Fonte: Divulgação (The Emerald Gore Society)
Sinopse: Izumi Shinichi é um jovem estudante que vive na cidade de Tóquio, mas que tem a sua vida posta de cabeça para baixo quando alienígenas em formas de vermes invadem à Terra com o objetivo de controlar os seres humanos..
Um dos aspectos que logo de imediato chama a atenção do espectador (antes mesmo da narrativa ser apresentada por completo e mostrar o seu direcionamento) são traços do anime. Um trabalho de arte muito bem produzido é pensado para criar os personagens, que possuem características físicas grotescamente marcantes (algo que definitivamente não é visto com tanta frequência).

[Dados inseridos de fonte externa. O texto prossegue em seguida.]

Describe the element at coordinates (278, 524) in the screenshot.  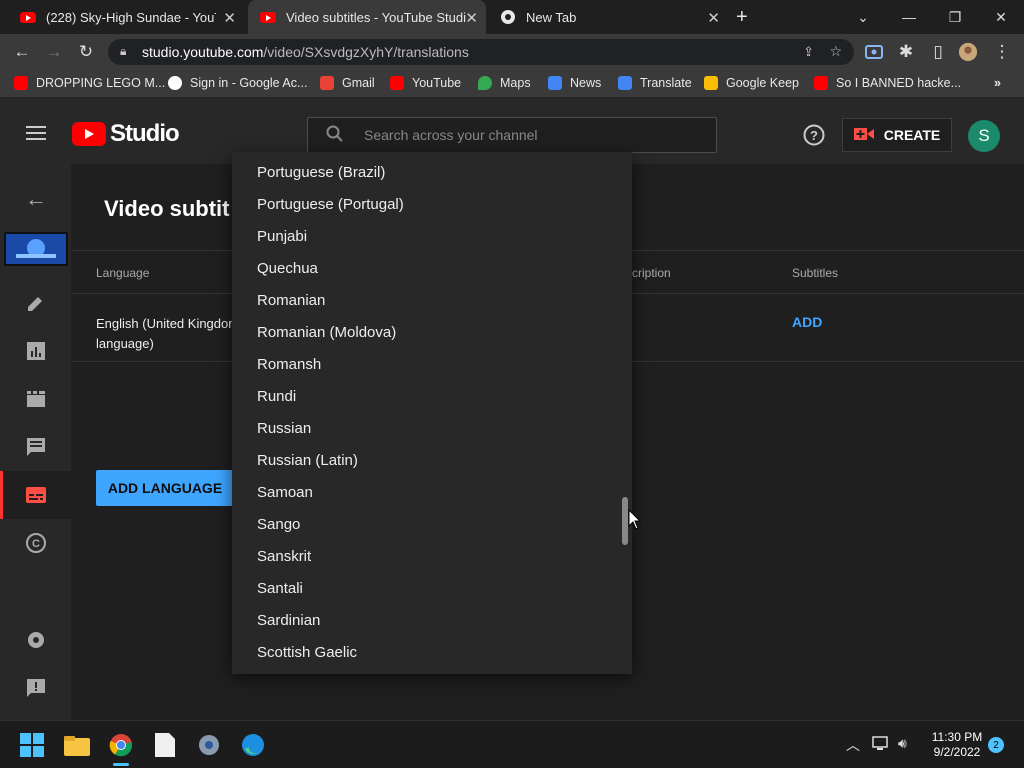
I see `language-option: Sango` at that location.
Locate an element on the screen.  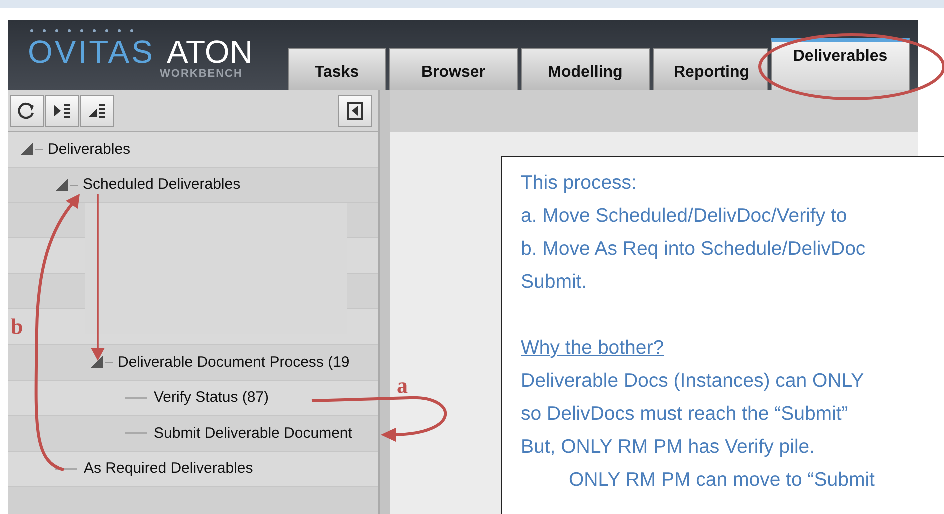
note-line: so DelivDocs must reach the “Submit” is located at coordinates (684, 414).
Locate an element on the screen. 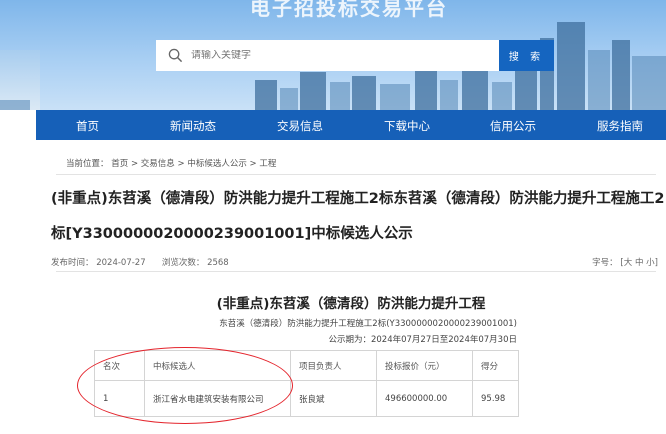 This screenshot has width=666, height=434. font-size-medium: 中 is located at coordinates (640, 263).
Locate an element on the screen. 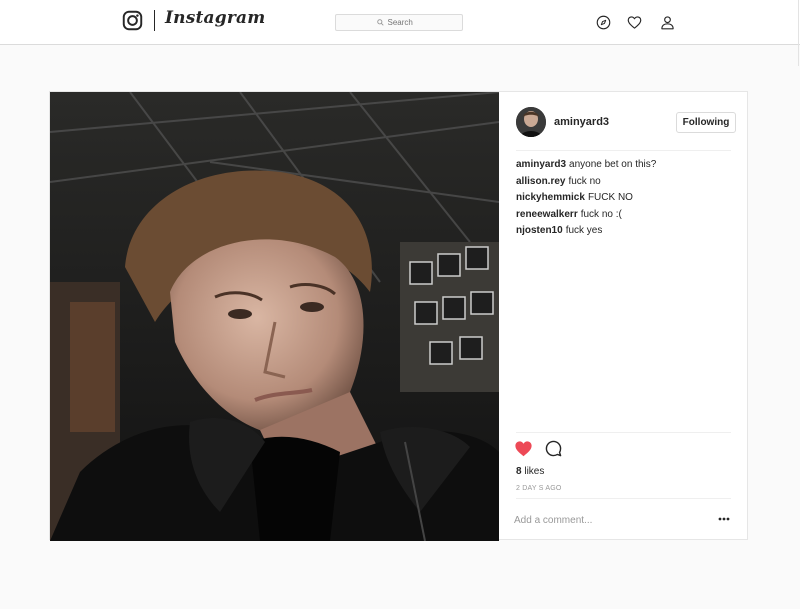 The width and height of the screenshot is (800, 609). comment-text: fuck no :( is located at coordinates (601, 214).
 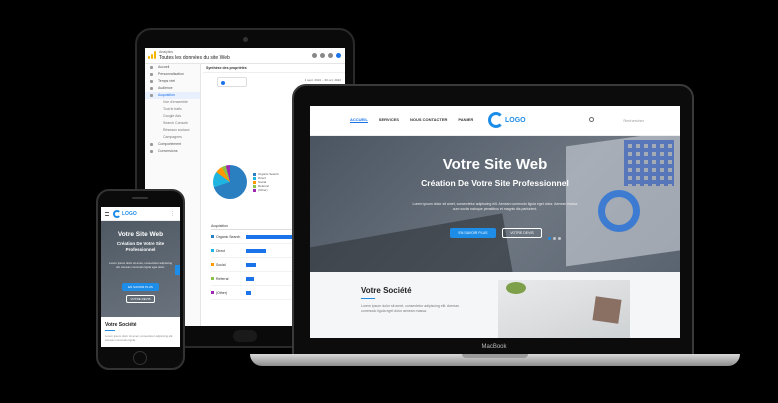 I want to click on analytics-header: Analytics Toutes les données du site Web, so click(x=245, y=56).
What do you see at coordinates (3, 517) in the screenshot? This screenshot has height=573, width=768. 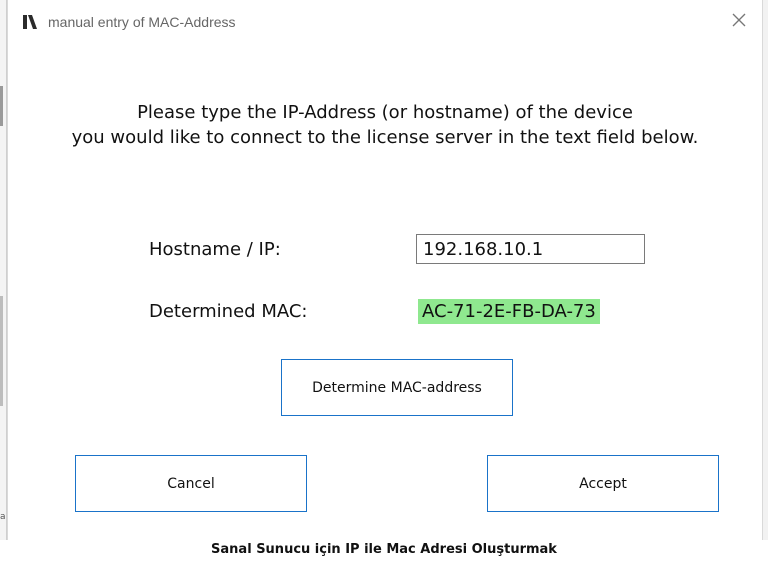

As cores associadas a eles trabalham em conjunto em função de criar uma estranha harmonia para torná-los ainda mais dinâmicos (e isso fica bem evidente quando os movimentos dos personagens trabalham de modo acelerado... como por exemplo, nas cenas de ação).
Fonte: Divulgação (Amino)
A narrativa não é ousada, mas tem uma singularidades bem interessantes. O modo como os vermes invadem os seus hospedeiros é bem peculiar (apenas pelas orelhas ou nariz... indo então, diretamente para o cérebro e tomar o controle das funções do indivíduo) e, em particular, o que acontece com o protagonista da história é muito diferente: o verme não consegue tomar o controle dele por inteiro e o resultado é ainda mais inusitado, pois ambos passam a coexistir no mesmo corpo... Ou seja, agora Shinichi tem sua própria consciência "batalhando" contra a consciência do verme (que inclusive, toma parte da sua mão direita para poder se materializar).
Esse é um dos aspectos mais grotescos que eu fiz questão de enfatizar no início desse post (mas não mencionarei outros aspectos para não soar como um possível spoiler, haha)... E uma prova do quanto esse anime consegue ser diferenteão.
Fonte: Divulgação (Anime United)
Não acho que os personagens desse anime também sejam fortes (acho que uma boa parte deles seja até meio rasa demais... deixando no ar a possibilidade de apresentarem outras sub-tramas que poderiam ser exploradas e deixar à trama mais complexa), mas são legais o suficiente para sustentar o que a história precisa contar (que não é algo complexo, mas é algo artisticamente muito interessante de ser visto).
No entanto, é possível ver um grande esforço por parte da narrativa em focar nos problemas que a relação de amizade que surge entre Shinichi e o seu mais "novo amigo", porque eles estranhamente aprender a conviver juntos e isso desperta os maus olhares dos outros vermes "puros" (aqueles que conseguem dominar 100% dos seus hospedeiros), que agora tem como objetivo matá-los a todo custo, iniciando-se assim uma estranha luta pela sobrevivência (afinal, salvando-se... Shinichi também estará salvando um alienígena).
Fonte: Divulgação (Amefuri)
O dinamismo com qual os episódios são conduzidos (bem como a conexão entre os acontecimentos ao longo dos mesmos) vale muito à pensa ser mencionado porque é o outro diferencial da trama. Tudo fica bem amarrado, sem soar forçado ou deixar pontas soltas.
Optando por não perder muito tempo afim de mostrar ao público a que veio, o anime conta com 24 episódios que são bem aproveitados e que conseguem passar uma mensagem quase que apocalíptica sobre um futuro que talvez nos aguarde (e opta por uma visão de "fim do mundo" já muito conhecida do público - invasão alienígena, mas que se diferencia pelos aspectos técnicos).
Fonte: Divulgação (Pinterest)
Produzido pela Madhouse e exibido originalmente pela Nippon TV, o anime (conhecido popularmente como Parasyte é baseado no mangá escrito e ilustrado por Hitoshi Iwaaki (publicado originalmente entre 1988 e 1989).
Se você está procurando por um anime que fuja completamente de uma dinâmica (e principalmente da estética) já muito conhecida no mundo dos animes, Kiseijū: Sei no Kakuritsu é, definitivamente, uma ótima opção.